*WRITTEN TASK A*
List every four-digit year mentioned in the archives piece.
··· DOCUMENT SECTION ···
From The
Archives Of “American Left History”-An Analysis And A Summing Up After His
First Year By Site Manager Greg Green
November 14,
2018 marked the first anniversary of my officially becoming site manager at
this publication and in acknowledgement of that tight touch first year I
started going back to the archives here from the time this publication went to
totally on-line existence due to financial considerations in 2006. (Previously
from its inception in 1974 it had been hard copy for many years and then in the
early 2000s was both hard copy and on-line before turning solely to on-line
publication.) This first year has been hard starting with the residue of the
“water-cooler fist fight” started by some of the younger writers who balked at
the incessant coverage of the 1960s, highlighted in 2017 by the 50th
anniversary commemorations of the Summer of Love, 1967 ordered by previous site
manager Allan Jackson.
They had not even been born, had had to consult in many
cases parents and the older writers here when Allan assigned them say a review
of the Jefferson Airplane rock band which dominated the San Francisco scene at
the height of the 1960s. That balking led to a decisive vote of “no confidence”
requested by the “youth cabal” in the Jackson regime and replacement by me. You
can read all about the various “takes” on the situation in these very archives
from the fall of 2017 on if you can stand it. If you want to know if Allan was
“purged,” “sent into exile,” variously ran a whorehouse in San Francisco with
old flame Madame LaRue or shacked up with a drag queen named Miss Judy Garland
or sold out to the Mormons to get a press agent job with the Mitt Romney for
Senate campaign after he left here it is all there. I, having been brought in
by Allan from American Film Gazette
to run the day to day operations as he concentrated on “the big picture” stayed
on the sidelines, didn’t have a vote in any case since I was only on
“probation.”
···
*WRITTEN TASK B*
Reproduce the stretch of the records from the line containing "You are a computer-use agent." through the end of the records.
··· SUPPLIED MATERIAL ···
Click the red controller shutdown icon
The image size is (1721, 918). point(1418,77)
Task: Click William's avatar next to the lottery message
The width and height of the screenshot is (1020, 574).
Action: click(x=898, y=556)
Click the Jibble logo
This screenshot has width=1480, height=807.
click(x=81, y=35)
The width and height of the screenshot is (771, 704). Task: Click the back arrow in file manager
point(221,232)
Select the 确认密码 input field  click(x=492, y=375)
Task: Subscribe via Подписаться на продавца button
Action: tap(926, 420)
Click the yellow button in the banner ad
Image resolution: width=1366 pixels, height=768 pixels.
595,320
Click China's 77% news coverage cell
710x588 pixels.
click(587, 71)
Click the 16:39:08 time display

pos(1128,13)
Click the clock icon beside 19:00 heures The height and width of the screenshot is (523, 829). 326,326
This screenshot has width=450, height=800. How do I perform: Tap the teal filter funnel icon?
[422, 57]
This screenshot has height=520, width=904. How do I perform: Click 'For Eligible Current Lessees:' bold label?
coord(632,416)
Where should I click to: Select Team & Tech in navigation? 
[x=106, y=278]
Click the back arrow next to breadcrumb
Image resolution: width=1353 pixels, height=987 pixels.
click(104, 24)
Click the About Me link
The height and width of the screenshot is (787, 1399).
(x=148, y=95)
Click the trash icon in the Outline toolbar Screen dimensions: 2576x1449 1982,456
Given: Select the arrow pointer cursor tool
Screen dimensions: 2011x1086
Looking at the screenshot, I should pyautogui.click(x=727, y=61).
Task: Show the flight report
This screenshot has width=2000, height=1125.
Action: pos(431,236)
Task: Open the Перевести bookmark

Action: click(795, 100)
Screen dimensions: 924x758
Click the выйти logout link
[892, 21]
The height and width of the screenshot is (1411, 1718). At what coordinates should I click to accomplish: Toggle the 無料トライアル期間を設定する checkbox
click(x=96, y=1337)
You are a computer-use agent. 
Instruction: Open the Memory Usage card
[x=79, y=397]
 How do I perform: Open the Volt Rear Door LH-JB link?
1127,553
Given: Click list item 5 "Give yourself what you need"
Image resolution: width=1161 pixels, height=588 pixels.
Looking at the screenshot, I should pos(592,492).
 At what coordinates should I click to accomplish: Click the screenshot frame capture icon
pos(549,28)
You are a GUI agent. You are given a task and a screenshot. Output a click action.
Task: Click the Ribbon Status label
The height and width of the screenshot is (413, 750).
···
*FINISHED ANSWER A*
2018, 2006, 1974, 2017, 1967

*FINISHED ANSWER B*
You are a computer-use agent. 
Instruction: Open the Memory Usage card
[x=79, y=397]
 How do I perform: Open the Volt Rear Door LH-JB link?
1127,553
Given: Click list item 5 "Give yourself what you need"
Image resolution: width=1161 pixels, height=588 pixels.
Looking at the screenshot, I should pos(592,492).
 At what coordinates should I click to accomplish: Click the screenshot frame capture icon
pos(549,28)
You are a GUI agent. You are given a task and a screenshot. Output a click action.
Task: Click the Ribbon Status label
The height and width of the screenshot is (413, 750).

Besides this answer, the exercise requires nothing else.